REQUIRED TASKS
1/ Summarize the forum comments below in two sentences.
2/ From the forum comments below, return the text from "Thinking about getting" up to and including "kernel of truth.".

PAGE EXCERPT
[Start of Attachment]
Try with qwen 3.5 122b; it has more parameters so a larger corpus of knowledge to draw from than 35b.
Thinking about getting a new MBP M5 Max 128GB (assuming they are released next week). I know "future proofing" at this stage is near impossible, but for writing Rust code locally (likely using Qwen 3.5 for now on MLX), the AIs have convinced me this is probably my best choice for immediate with some level of longevity, while retaining portability (not strictly needed, but nice to have). Alternatively was considering RTX options or a mac studio, but was leaning towards apple for the unified memory. What does HN think?
this is bullshit with a kernel of truth.

none of the qwen 3.5 models are anywhere near sonnet 4.5 class, not even the largest 397b.

BUT 27b is the smartest local-sized model in the world by a wide wide margin. (35b is shit. fast shit, but shit.)
[End of Attachment]
DATA EXTRACTS
[Start of Attachment]
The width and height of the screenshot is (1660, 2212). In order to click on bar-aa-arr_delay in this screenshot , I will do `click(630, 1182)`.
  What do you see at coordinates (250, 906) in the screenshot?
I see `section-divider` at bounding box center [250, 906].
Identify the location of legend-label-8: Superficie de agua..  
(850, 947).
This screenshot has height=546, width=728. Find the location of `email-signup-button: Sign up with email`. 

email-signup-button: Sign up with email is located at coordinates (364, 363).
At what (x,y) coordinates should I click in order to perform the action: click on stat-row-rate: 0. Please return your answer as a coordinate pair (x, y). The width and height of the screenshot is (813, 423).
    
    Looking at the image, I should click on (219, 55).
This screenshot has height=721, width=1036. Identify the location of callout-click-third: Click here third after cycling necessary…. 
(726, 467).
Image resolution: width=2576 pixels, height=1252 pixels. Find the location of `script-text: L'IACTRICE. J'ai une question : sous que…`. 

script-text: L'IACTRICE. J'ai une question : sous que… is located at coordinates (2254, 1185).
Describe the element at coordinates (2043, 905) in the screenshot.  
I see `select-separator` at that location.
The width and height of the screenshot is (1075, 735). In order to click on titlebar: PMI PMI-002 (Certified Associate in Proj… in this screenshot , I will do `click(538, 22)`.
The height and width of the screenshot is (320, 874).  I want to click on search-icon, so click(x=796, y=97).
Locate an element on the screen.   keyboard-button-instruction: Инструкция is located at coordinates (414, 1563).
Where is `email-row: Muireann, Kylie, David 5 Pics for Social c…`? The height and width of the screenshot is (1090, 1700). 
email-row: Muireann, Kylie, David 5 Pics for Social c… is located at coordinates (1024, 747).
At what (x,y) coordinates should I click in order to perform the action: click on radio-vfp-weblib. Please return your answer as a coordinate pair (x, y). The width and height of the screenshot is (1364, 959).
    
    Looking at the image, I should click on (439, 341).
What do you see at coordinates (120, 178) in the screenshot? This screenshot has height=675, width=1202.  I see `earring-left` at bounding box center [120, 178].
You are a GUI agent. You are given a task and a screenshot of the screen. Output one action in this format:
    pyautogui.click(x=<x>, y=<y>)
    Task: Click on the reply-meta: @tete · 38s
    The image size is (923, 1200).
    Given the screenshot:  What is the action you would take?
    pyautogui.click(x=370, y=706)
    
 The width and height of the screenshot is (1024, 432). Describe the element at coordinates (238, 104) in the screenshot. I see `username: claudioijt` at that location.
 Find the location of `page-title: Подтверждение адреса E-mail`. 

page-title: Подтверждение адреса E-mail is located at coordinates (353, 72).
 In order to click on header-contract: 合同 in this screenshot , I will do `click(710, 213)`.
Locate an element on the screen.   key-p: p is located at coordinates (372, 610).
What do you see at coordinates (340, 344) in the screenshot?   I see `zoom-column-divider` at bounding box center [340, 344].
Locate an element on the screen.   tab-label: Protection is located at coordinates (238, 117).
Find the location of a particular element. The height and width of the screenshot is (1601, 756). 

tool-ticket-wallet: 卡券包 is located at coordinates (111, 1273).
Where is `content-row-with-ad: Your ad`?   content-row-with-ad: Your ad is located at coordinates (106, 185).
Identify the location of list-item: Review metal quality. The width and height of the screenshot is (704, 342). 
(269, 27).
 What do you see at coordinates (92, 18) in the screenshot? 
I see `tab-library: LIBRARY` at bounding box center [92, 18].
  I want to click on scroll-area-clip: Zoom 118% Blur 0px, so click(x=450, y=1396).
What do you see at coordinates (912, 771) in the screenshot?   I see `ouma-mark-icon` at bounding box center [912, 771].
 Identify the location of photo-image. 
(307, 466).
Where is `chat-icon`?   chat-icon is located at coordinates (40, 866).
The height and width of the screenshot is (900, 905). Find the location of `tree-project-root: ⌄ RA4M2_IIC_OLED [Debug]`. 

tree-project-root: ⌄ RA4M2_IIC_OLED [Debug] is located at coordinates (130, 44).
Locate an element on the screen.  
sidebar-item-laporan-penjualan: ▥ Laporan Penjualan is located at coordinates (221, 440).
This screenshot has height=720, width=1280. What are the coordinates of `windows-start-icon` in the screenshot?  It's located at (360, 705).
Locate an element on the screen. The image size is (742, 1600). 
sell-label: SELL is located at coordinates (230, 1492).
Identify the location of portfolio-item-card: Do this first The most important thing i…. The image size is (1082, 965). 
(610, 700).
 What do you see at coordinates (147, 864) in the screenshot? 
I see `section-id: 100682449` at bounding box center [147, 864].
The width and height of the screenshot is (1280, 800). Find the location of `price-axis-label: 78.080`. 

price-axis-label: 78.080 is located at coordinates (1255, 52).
[End of Attachment]
TASK SOLUTIONS
1/ The comments suggest trying Qwen 3.5 122b over 35b for its larger knowledge base, and one post weighs buying an M5 Max MacBook Pro with 128GB for writing Rust code locally, leaning toward Apple for the unified memory and asking for opinions. Another comment says none of the Qwen 3.5 models come close to Sonnet 4.5, but it calls 27b the smartest local-sized model by a wide margin and dismisses 35b.

2/
Thinking about getting a new MBP M5 Max 128GB (assuming they are released next week). I know "future proofing" at this stage is near impossible, but for writing Rust code locally (likely using Qwen 3.5 for now on MLX), the AIs have convinced me this is probably my best choice for immediate with some level of longevity, while retaining portability (not strictly needed, but nice to have). Alternatively was considering RTX options or a mac studio, but was leaning towards apple for the unified memory. What does HN think?
this is bullshit with a kernel of truth.